Despite the artificial lawns, AstroTurf and boarding that has taken over many a London garden, it seems that 75 per cent of us prefer the natural route and like to encourage wildlife.
A Royal Horticultural Society survey found that 40 per cent of people plant wildlife friendly plants and over three quarters of gardeners actively try to encourage more wildlife into their gardens. Over a third of gardeners grow plants recommended for bees, butterflies and other precious pollinators.
Birds, bees and snails are the creatures most often seen in our gardens, but two out of five of us have never seen a hedgehog, nearly half have never seen a bat and over a third have never seen a frog, toad or newt in their gardens.
RHS Chief Horticulturist, Guy Barter, says: “These results show that supporting wildlife in our outside spaces is really important to many of us. “However some areas need more attention as only about one in ten of us has built a pond which is extremely beneficial to wildlife, especially when the weather is warm as they make gardens cooler and provide water for thirsty animals. “Surprisingly twice as many people reported quite advanced wildlife friendly measures, such as leaving decaying wood (22%), putting out bird boxes (28%) or making a compost heap (25%).”

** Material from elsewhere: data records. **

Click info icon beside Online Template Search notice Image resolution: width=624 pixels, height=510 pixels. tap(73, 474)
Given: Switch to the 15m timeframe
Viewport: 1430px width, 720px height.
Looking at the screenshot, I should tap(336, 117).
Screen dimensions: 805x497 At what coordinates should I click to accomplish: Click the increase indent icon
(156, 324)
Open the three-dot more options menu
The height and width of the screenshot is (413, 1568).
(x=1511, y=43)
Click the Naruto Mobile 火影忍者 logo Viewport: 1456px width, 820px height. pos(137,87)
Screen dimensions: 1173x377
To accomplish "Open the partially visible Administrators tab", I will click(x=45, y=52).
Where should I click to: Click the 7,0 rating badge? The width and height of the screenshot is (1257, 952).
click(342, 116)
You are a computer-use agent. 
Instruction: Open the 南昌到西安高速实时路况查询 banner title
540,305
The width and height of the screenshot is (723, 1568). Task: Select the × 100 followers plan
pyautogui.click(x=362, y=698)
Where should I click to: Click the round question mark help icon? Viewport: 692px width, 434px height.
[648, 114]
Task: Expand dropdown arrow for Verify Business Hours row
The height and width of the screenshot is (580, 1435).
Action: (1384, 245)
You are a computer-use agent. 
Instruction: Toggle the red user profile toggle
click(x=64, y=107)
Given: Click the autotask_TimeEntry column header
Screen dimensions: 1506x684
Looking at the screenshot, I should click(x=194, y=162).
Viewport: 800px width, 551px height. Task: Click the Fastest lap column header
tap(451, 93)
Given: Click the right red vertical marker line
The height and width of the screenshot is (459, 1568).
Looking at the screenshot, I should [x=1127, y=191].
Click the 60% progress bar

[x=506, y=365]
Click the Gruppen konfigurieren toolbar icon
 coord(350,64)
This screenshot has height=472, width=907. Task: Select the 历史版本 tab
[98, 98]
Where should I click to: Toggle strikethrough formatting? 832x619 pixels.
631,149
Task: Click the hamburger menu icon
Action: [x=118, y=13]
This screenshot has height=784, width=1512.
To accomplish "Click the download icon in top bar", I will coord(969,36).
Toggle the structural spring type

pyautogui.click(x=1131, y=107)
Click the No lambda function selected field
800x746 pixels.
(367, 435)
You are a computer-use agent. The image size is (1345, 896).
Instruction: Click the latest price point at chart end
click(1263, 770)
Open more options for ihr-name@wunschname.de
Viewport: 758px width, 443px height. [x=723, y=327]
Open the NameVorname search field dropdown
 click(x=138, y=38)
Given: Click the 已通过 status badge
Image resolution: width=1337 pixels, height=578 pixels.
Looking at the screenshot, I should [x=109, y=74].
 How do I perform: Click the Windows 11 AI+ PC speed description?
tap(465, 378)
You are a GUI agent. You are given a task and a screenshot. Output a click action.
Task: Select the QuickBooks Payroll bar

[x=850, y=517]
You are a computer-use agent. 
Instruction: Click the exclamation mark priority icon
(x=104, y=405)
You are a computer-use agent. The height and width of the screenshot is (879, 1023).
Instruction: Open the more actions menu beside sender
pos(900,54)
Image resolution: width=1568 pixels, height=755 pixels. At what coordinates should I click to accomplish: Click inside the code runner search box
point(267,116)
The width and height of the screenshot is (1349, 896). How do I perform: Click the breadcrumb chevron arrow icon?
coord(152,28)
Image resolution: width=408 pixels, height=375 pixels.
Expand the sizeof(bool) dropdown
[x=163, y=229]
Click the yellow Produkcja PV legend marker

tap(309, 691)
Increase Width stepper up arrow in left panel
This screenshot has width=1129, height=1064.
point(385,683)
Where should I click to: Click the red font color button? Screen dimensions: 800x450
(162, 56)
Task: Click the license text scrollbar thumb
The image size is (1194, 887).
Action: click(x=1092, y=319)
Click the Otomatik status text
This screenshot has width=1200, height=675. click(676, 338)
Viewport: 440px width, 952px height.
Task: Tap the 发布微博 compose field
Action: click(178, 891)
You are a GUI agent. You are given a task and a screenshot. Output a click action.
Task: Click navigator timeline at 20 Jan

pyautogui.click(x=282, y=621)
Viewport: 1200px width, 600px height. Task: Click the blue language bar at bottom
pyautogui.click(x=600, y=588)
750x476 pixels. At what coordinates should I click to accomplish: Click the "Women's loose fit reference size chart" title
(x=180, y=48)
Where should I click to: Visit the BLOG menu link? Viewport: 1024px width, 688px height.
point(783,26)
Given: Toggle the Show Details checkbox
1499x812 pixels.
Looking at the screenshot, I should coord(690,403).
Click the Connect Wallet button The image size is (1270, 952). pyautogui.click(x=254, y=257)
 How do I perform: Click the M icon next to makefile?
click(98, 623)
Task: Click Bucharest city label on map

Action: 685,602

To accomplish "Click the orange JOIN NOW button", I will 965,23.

For hedgehogs the RHS recommends creating a hole in fencing so hedgehogs can forage between territories, leaving log piles as a safe site for breeding or hibernating and creating compost heaps to provide good nesting sites and food with lots of insects. For frogs, toads and newts ponds are vital and for bats night scented flowers, ponds and reducing artificial light can help make gardens a haven.